YOUR ASSIGNMENT
Using the data that follows, return exactly the lines from the one that contains "Viewport: 1080px width, 618px height." through the one that contains "Task: Click the reply speech bubble icon", ends included.

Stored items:
====

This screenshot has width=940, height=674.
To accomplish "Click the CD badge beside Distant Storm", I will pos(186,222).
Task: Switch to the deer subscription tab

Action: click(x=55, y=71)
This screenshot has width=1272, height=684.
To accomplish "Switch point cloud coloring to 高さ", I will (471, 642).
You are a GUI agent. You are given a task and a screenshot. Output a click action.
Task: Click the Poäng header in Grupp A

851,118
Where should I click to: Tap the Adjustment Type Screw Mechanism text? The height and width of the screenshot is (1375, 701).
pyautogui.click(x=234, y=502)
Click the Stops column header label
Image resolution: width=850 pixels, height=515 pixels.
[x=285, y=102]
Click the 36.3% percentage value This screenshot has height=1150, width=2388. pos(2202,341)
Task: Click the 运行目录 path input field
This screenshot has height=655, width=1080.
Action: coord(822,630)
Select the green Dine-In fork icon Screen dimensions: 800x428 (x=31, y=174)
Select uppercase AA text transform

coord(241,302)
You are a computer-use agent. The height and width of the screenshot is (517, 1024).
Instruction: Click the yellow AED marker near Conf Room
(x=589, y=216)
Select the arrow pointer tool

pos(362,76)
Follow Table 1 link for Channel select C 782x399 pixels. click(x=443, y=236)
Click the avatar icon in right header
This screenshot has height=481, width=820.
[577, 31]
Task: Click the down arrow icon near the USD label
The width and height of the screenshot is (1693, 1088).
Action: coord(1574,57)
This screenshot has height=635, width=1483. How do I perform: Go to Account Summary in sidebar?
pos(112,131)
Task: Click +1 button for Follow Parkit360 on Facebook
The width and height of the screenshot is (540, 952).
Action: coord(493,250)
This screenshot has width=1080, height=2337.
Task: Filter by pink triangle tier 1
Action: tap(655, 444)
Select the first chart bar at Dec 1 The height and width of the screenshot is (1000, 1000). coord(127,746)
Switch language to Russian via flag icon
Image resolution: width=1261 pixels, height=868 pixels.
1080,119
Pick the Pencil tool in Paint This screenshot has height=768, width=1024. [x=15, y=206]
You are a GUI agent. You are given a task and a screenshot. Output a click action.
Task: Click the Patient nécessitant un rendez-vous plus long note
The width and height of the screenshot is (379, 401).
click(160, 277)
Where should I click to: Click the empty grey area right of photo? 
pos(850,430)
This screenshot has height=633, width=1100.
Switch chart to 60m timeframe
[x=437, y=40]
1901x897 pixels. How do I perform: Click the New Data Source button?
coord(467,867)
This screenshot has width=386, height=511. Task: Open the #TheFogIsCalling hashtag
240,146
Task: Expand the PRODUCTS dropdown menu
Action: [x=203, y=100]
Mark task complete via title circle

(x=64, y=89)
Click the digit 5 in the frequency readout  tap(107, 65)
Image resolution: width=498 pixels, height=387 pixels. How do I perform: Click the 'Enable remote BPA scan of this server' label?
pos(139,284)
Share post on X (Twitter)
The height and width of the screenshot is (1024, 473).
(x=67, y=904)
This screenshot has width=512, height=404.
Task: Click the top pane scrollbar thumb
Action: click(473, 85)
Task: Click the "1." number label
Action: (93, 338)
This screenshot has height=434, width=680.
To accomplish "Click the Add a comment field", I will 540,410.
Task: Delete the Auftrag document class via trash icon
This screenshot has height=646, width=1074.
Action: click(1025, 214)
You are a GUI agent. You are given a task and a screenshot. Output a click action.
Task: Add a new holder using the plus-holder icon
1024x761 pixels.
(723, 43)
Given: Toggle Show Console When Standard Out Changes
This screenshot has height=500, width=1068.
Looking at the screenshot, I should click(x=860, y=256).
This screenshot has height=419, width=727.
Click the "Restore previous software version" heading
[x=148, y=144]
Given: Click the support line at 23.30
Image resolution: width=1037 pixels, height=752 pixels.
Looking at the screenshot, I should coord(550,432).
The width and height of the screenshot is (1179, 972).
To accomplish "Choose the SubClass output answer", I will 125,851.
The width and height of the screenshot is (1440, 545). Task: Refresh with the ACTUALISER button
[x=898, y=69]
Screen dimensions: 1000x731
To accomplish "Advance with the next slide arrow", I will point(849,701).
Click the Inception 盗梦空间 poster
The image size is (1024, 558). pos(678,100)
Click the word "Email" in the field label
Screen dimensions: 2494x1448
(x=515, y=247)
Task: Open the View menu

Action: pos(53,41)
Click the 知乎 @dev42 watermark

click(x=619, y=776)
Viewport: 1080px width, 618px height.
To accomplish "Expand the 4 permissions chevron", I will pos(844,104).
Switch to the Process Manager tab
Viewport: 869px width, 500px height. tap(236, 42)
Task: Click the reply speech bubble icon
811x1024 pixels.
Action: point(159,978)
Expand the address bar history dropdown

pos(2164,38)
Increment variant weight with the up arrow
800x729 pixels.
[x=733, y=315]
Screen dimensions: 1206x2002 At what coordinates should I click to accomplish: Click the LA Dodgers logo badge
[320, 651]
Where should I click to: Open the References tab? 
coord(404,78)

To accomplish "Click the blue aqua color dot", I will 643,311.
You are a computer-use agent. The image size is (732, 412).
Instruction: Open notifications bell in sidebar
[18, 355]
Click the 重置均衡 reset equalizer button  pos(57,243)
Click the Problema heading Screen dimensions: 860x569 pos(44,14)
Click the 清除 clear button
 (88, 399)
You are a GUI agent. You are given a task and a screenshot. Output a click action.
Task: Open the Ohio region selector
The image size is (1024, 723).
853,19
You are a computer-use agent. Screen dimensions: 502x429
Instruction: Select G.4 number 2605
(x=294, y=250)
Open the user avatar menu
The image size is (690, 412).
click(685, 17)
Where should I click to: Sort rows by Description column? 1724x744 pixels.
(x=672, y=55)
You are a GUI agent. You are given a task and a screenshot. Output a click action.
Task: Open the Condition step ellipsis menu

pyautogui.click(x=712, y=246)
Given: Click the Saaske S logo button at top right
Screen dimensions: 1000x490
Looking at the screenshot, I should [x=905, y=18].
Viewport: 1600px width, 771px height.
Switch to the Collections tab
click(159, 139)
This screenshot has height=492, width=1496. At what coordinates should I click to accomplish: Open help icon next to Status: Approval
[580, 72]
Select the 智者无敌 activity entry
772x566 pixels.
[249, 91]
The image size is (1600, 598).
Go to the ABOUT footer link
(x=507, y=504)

====

EXPECTED ANSWER
Viewport: 1080px width, 618px height.
To accomplish "Expand the 4 permissions chevron", I will pos(844,104).
Switch to the Process Manager tab
Viewport: 869px width, 500px height. tap(236, 42)
Task: Click the reply speech bubble icon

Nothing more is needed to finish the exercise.